A Brief History of The No-Fault Divorce
Posted on 08/03/2018 at 03:41 PM by Mary Zambreno
It was reported in the news last month that a woman in the United Kingdom was denied a request for a divorce. Tini and Hugh Owens had apparently been married for 40 years. Mrs. Owens pursued the divorce, claiming that her marriage was “loveless and has broken down.” Mr. Owens refused to agree to a divorce, alleging instead that it was Mrs. Owens who had an affair. Five justices on the Supreme Court agreed with him and denied the divorce, meaning Mr. and Mrs. Owens continue to be married.
Whereas England and Wales apparently still employ a fault-based divorce system, meaning that there must be a reason for the divorce and that allegation must be proven, every state in the United States allows for some form of a no-fault divorce, simply by one party (or both, if they agree) acknowledging that the marriage is irretrievably broken. According to this article by Time, around the 1800s, divorces were granted only if a party could prove physical cruelty and adultery. However, judges were given discretion to grant the divorce, even without the existence of fault, if it was “just and reasonable.” In 1969, with the passage of the Family Law Act, California was the first state to introduce the concept of irreconcilable differences and eliminated all other fault grounds.
Iowa is a no-fault divorce state so the petitioning party only needs to claim that the marriage is irretrievably broken and there remains no likelihood of the marriage being preserved. Some states use a combination method where they have the no-fault option but also allow petitioning parties to claim fault, such as adultery, fraud, or desertion. As no-fault divorces gained popularity across the states, many argued that it allowed divorces to be easier to obtain. However, one obvious advantage to the no-fault divorce system is that parties save time and money by not having to prove the fault. For example, if the petitioning party states that the other party committed adultery, that party who made the allegation has the burden of proving the fault. If it is not proven, then the divorce might not be granted, which is likely what happened in Mr. and Mrs. Owens’s case – her fault basis was not proved at trial. With a no-fault system, nothing has to be proved.
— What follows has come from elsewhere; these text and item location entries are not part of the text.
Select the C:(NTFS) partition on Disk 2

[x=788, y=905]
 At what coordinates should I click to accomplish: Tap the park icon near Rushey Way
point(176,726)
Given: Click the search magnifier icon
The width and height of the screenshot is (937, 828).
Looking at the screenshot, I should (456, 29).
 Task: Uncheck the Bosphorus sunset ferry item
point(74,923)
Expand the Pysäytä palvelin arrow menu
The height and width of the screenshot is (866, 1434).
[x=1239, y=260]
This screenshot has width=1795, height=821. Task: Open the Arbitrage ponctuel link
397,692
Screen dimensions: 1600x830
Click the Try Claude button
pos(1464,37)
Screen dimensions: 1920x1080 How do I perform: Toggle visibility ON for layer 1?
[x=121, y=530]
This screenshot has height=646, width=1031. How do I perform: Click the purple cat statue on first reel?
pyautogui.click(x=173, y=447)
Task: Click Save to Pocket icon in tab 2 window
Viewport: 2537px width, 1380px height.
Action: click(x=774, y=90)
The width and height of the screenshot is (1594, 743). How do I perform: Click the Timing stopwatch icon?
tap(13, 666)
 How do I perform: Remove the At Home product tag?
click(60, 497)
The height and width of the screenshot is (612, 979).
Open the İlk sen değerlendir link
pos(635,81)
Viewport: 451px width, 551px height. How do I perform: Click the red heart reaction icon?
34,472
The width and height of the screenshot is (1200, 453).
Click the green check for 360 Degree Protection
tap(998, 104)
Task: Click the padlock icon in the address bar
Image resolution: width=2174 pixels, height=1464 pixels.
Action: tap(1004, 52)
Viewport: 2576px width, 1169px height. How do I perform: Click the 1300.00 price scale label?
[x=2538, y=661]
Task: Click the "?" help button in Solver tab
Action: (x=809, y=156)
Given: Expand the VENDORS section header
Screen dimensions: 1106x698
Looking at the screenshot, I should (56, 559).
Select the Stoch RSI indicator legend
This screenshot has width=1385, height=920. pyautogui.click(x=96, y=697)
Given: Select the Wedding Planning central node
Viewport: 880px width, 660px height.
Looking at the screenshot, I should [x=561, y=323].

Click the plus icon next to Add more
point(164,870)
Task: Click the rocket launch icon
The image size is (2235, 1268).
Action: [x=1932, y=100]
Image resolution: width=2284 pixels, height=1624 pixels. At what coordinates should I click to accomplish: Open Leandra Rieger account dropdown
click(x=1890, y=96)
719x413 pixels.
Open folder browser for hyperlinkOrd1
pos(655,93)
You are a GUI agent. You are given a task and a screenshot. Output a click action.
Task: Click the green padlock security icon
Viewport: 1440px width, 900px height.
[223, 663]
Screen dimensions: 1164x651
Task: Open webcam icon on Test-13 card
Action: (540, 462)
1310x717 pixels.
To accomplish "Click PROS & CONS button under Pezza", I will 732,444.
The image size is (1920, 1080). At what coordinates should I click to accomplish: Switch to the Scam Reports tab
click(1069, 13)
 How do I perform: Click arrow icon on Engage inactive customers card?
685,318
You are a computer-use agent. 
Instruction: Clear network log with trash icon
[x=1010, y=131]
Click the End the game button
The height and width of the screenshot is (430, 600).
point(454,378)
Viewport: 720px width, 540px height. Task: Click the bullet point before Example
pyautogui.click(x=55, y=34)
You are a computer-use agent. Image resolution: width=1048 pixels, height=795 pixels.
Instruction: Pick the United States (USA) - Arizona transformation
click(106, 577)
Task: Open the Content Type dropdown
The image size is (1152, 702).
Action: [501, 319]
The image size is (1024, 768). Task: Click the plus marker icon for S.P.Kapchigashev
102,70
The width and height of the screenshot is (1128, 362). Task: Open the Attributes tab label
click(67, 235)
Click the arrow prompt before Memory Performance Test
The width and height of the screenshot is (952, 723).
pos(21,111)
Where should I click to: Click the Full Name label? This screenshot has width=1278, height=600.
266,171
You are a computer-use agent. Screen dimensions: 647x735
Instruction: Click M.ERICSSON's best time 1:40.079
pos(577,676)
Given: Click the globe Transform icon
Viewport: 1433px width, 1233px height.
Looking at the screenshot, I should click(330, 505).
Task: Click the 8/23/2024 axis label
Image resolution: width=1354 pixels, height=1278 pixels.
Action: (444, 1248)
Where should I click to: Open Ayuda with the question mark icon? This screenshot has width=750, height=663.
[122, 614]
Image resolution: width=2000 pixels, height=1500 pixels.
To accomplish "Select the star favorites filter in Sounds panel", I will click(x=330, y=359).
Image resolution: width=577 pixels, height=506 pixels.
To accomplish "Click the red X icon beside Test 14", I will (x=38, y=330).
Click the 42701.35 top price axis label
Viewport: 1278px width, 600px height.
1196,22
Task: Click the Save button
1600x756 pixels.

Requiring two people to continue to be married, even when one party wants to leave the marriage, has serious consequences. In Iowa, for example, when a spouse is disinherited from a will, that spouse can claim a forced share against the will, meaning that he or she would still receive about one-third of the decedent’s estate even if the decedent clearly intended to disinherit the spouse. In the Owens’ case, that would allow Mr. Owens to take a share of Mrs. Owens assets when she dies. It would also require abused men and women to remain with their abusive partners if abuse was not proved as a fault during the divorce proceedings. Fortunately, however, our no-fault divorce system allows individuals to leave marriages without tying them to someone with whom they no longer want to associate.
The material in this blog is not intended, nor should it be construed or relied upon, as legal advice. Please consult with an attorney if specific legal information is needed.